===== Data section
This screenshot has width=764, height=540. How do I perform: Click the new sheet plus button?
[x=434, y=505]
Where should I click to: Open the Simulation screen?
==========
===== Data section
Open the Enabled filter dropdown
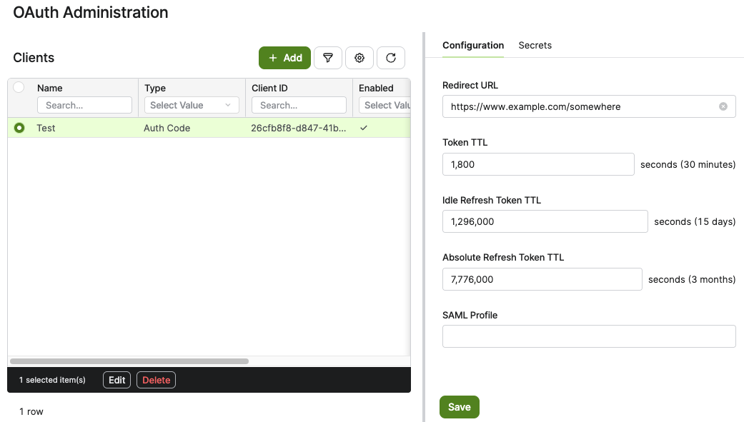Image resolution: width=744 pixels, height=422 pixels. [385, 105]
==========
===== Data section
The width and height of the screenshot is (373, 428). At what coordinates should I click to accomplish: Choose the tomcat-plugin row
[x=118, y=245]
==========
Your goal: Set down, from the entries above, exactly the lines from the one with "This screenshot has" up to and including the one with "Where should I", and no other lines.

Completed task:
This screenshot has width=764, height=540. How do I perform: Click the new sheet plus button?
[x=434, y=505]
Where should I click to: Open the Simulation screen?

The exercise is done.